London said advice from the law firm Hamel-Smith and Company supported that of Pascall, the THA’s Senior State Counsel, who indicated the THA was not breaking any law on the RHL deal. He said Hamel-Smith and Company advised the THA was a statutory authority which must “closely adhere” to the provisions of its governing legislation. London said “the length of the lease is inconsequential” in the RHL deal. He said leasing the land to the developer so the developer could establish a connection with the property to satisfy banking requirements was “normal practice”.
Pascall, the THA’s lawyer, said the BOLT arrangement did not contravene the THA Act. “This is a pure lease arrangement. There is no law that prevents the THA from leasing property from anyone.”

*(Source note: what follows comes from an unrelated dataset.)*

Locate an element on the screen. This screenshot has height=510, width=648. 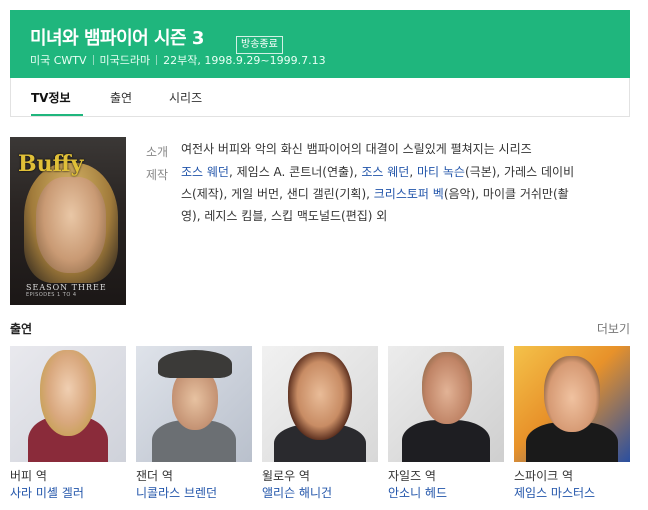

He said the lease agreement, from which he quoted, was prepared and registered by Port-of-Spain law firm Fitzwilliam Stone Furness Smith and Morgan, and if any aspersions were being cast, it was being done against the character of reputable attorneys.
London said while the People’s Partnership administration was on one hand promising increased autonomy for the THA through internal self-government, it was also “undermining” the limited autonomy the Assembly now enjoys.
He repeated his view that the Prime Minister’s motives were politically motivated, in light of the upcoming THA election tipped to be held next April. “The politics of Trinidad and Tobago has changed for the worse,” he declared, stating the prevailing political culture was one where “to win you must destroy people’s character”.